[start of PROVIDED RECORDS]

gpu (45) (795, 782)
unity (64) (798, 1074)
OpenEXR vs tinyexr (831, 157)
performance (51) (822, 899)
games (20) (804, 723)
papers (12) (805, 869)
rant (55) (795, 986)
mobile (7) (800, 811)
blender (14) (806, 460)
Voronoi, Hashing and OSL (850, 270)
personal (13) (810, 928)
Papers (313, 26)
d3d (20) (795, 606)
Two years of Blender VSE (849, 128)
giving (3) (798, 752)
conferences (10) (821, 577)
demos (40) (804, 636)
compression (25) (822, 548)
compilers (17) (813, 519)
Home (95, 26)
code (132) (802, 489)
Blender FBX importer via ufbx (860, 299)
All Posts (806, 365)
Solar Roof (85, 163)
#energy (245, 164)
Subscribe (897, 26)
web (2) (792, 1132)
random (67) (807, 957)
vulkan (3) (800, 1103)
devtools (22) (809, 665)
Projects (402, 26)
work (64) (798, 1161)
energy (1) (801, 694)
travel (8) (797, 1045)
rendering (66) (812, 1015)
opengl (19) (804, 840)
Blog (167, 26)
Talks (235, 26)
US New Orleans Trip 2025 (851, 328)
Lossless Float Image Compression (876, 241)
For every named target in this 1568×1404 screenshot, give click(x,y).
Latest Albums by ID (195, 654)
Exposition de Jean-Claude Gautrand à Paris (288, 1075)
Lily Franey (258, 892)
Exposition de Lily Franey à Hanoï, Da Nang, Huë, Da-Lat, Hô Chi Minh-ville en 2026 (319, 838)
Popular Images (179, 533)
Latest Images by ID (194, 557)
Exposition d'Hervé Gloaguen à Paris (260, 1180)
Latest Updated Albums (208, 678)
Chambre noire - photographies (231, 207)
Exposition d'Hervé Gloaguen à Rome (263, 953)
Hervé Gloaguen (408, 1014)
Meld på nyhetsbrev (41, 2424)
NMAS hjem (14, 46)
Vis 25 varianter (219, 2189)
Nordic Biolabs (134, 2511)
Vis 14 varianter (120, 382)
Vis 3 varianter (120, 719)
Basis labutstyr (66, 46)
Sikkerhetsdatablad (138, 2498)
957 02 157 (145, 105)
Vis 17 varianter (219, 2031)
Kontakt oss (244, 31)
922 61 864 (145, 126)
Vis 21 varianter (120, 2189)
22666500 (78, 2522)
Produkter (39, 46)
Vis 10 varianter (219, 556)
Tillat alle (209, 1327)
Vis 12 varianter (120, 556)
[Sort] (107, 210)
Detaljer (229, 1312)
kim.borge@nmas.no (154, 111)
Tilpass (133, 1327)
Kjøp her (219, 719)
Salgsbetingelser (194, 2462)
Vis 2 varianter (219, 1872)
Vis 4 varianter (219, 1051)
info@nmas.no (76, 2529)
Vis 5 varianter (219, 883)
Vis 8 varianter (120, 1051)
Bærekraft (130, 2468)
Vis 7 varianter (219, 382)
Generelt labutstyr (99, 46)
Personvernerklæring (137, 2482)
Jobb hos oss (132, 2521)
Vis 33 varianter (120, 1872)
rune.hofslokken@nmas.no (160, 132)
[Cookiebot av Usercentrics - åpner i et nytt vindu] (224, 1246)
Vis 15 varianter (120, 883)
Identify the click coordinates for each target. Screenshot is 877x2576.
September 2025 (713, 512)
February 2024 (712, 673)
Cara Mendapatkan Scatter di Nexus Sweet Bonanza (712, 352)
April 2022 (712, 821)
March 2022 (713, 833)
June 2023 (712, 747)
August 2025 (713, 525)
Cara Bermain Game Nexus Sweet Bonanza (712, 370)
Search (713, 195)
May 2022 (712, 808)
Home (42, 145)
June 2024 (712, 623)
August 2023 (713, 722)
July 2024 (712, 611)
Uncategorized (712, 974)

[end of PROVIDED RECORDS]

THE EXERCISE » Pull out every line in the records above that contains the string "Nexus", copying each one in full.

WORKED ANSWER »
Cara Mendapatkan Scatter di Nexus Sweet Bonanza (712, 352)
Cara Bermain Game Nexus Sweet Bonanza (712, 370)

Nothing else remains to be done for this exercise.